■ Requirements ■
Reproduce the material word for word, starting at the line that contains "This screenshot has height=454, width=800." and ending at the line that contains "pos(404,75)", with both of those lines included. Leave the pictures out of your answer.

■ Input data ■

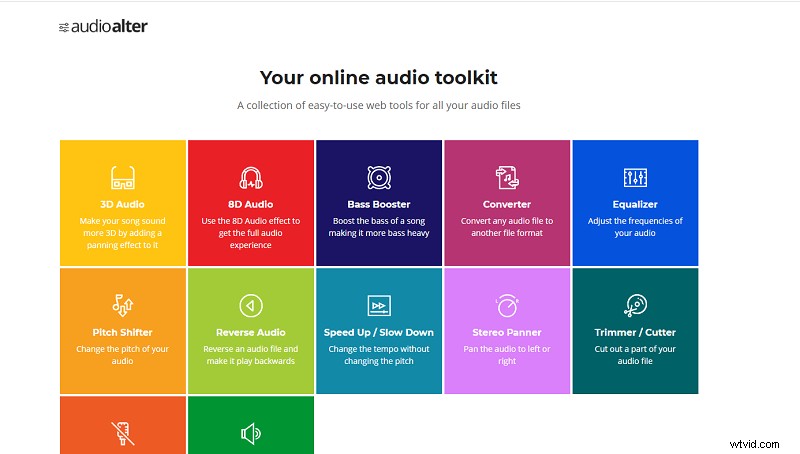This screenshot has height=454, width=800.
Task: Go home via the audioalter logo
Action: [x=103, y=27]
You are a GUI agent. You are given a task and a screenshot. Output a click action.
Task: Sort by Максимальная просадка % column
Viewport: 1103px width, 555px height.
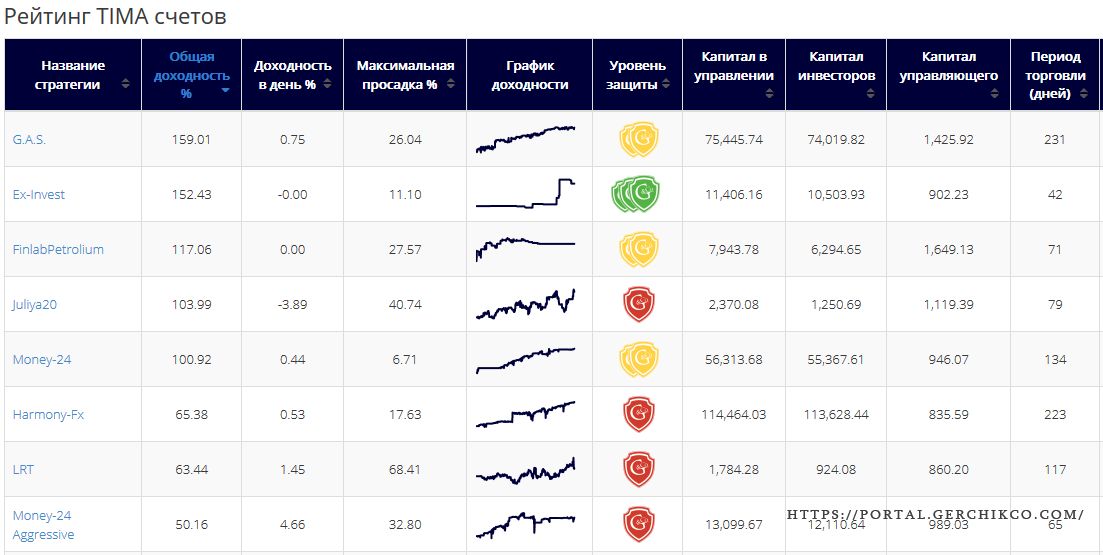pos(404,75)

...

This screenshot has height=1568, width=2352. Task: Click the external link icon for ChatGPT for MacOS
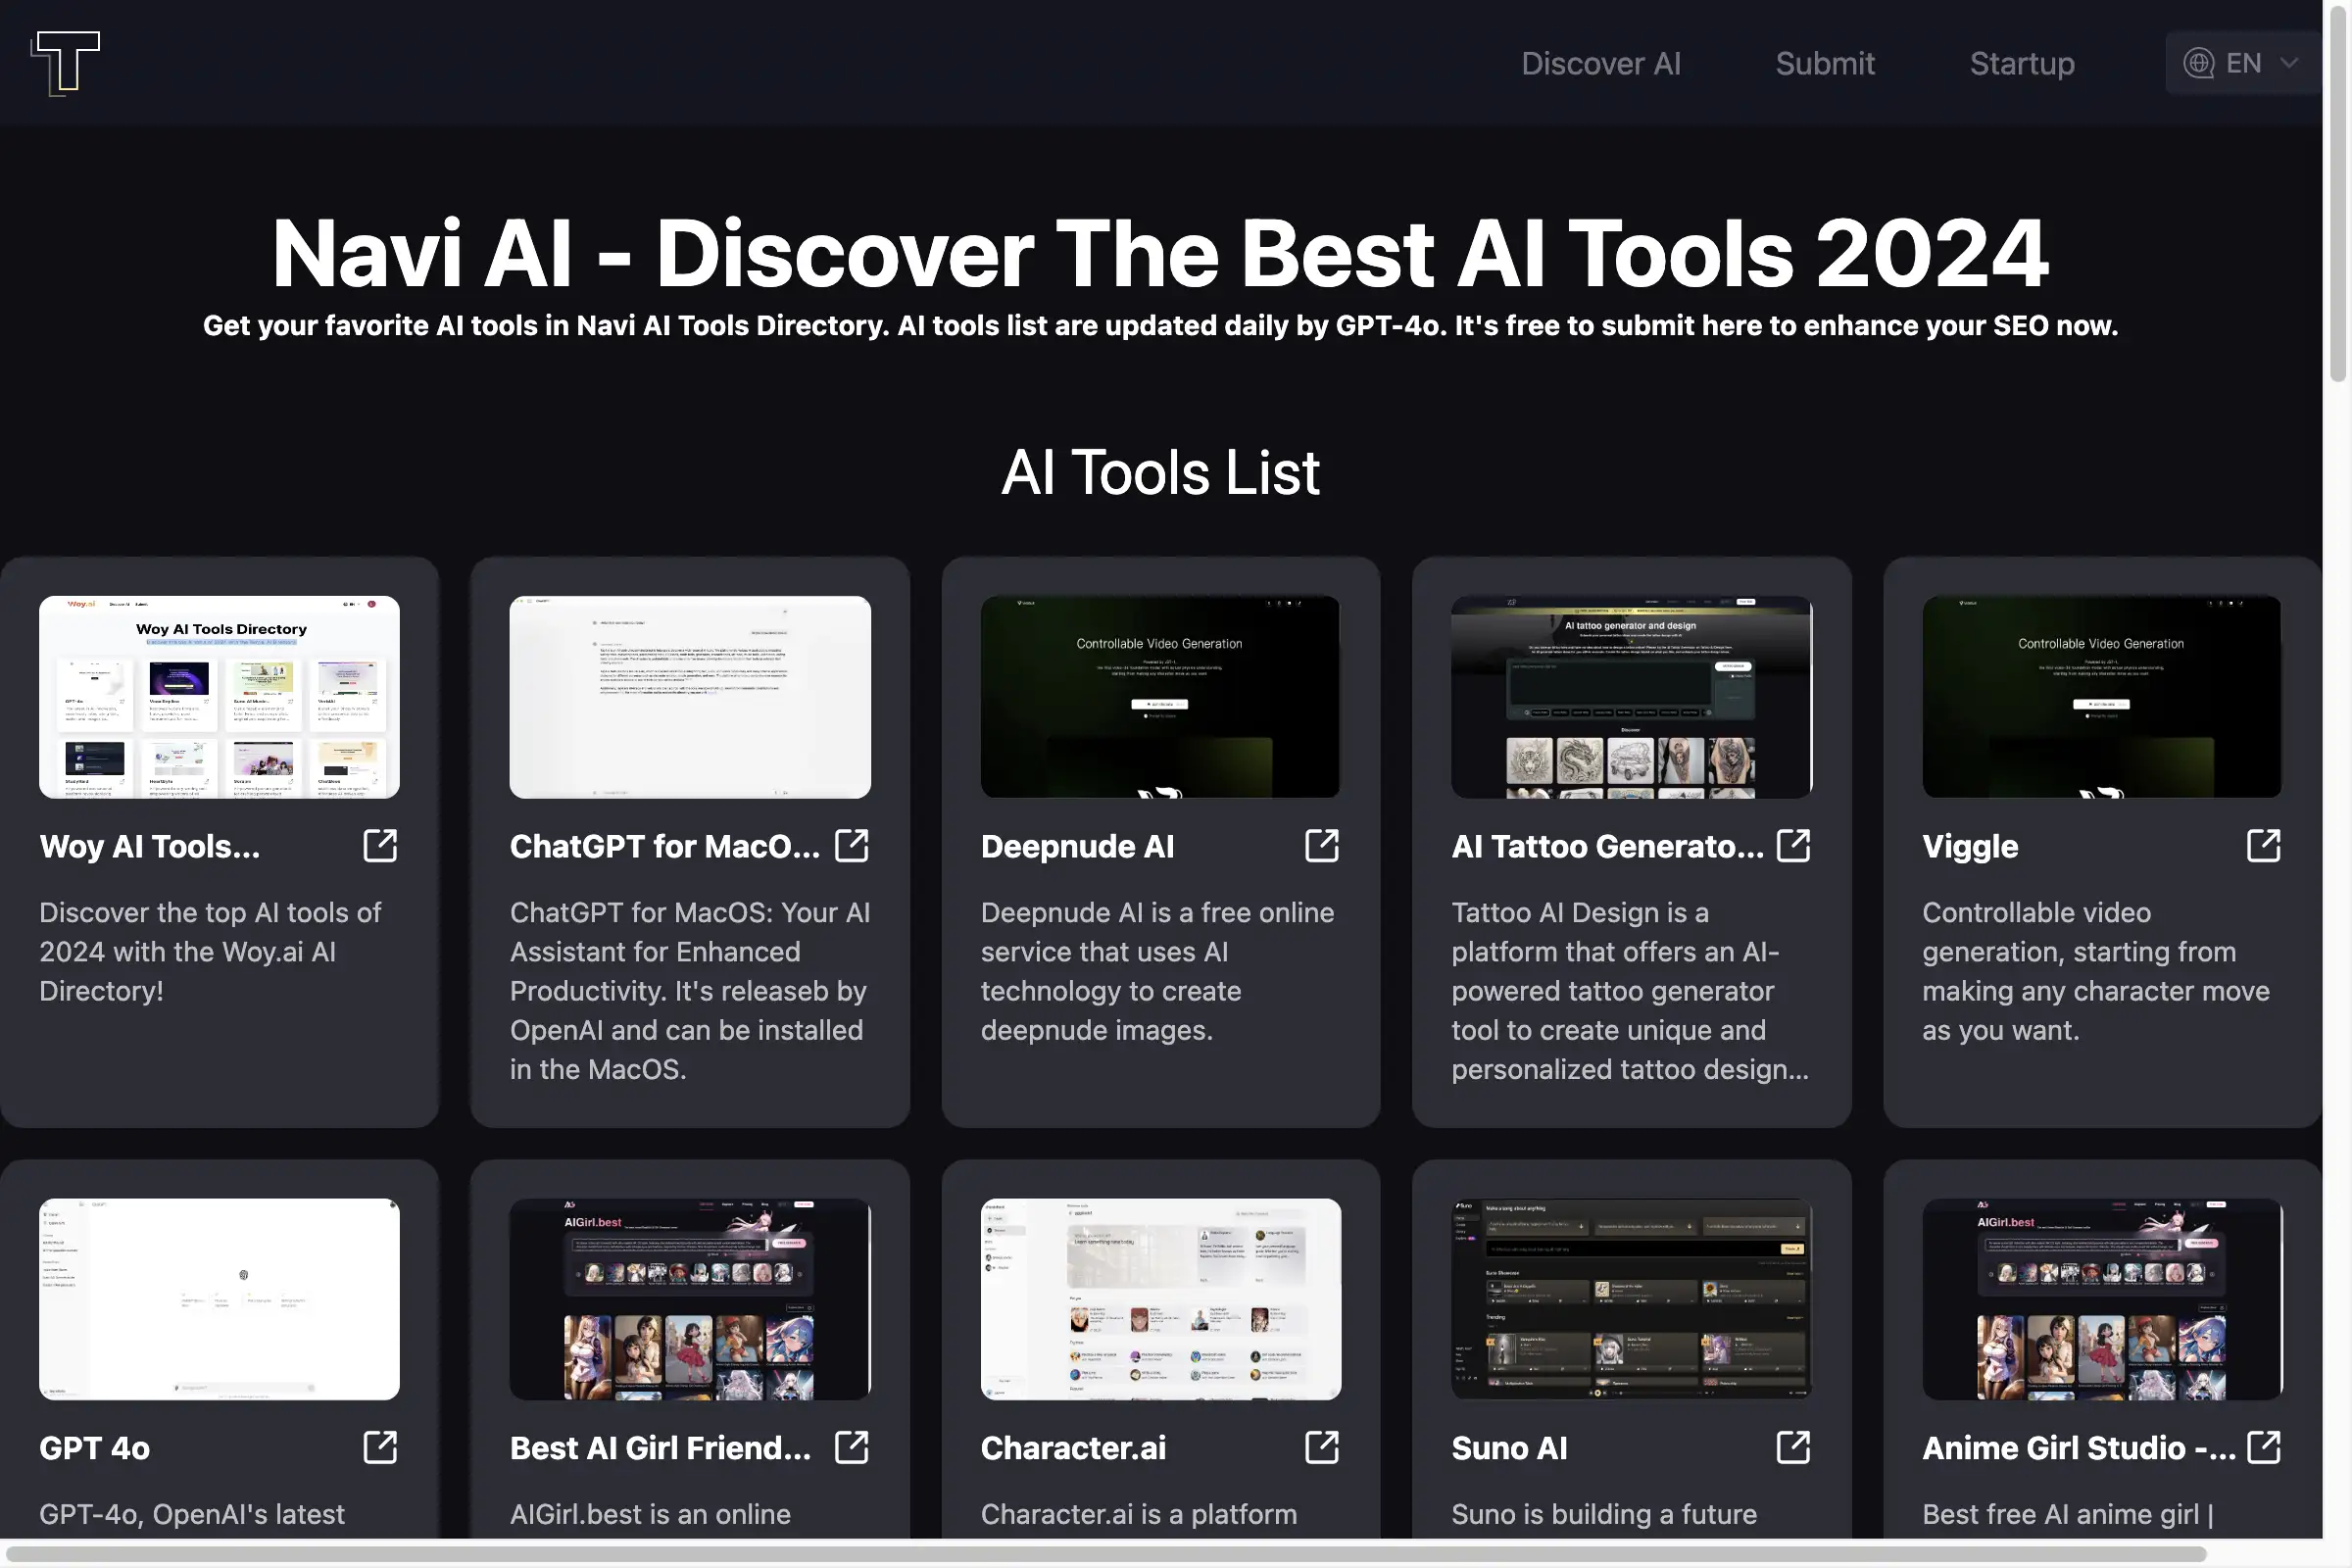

* * *

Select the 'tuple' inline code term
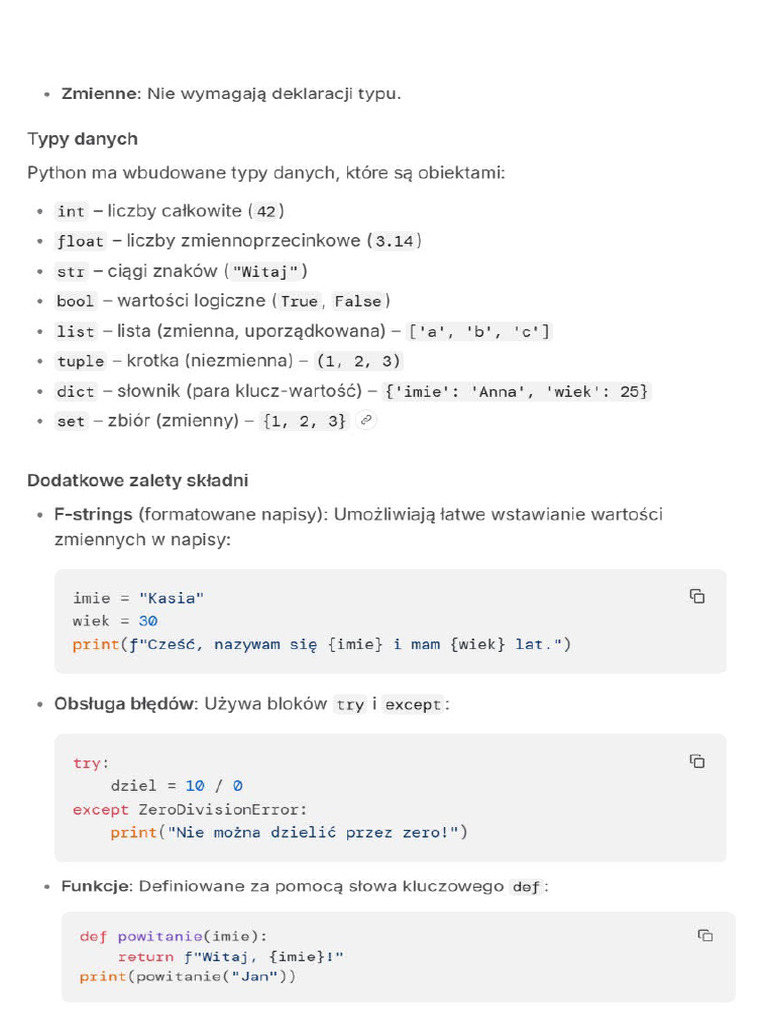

■ Exercise solution ■
This screenshot has height=454, width=800.
Task: Go home via the audioalter logo
Action: [x=103, y=27]
You are a GUI agent. You are given a task and a screenshot. Output a click action.
Task: Sort by Максимальная просадка % column
Viewport: 1103px width, 555px height.
pos(404,75)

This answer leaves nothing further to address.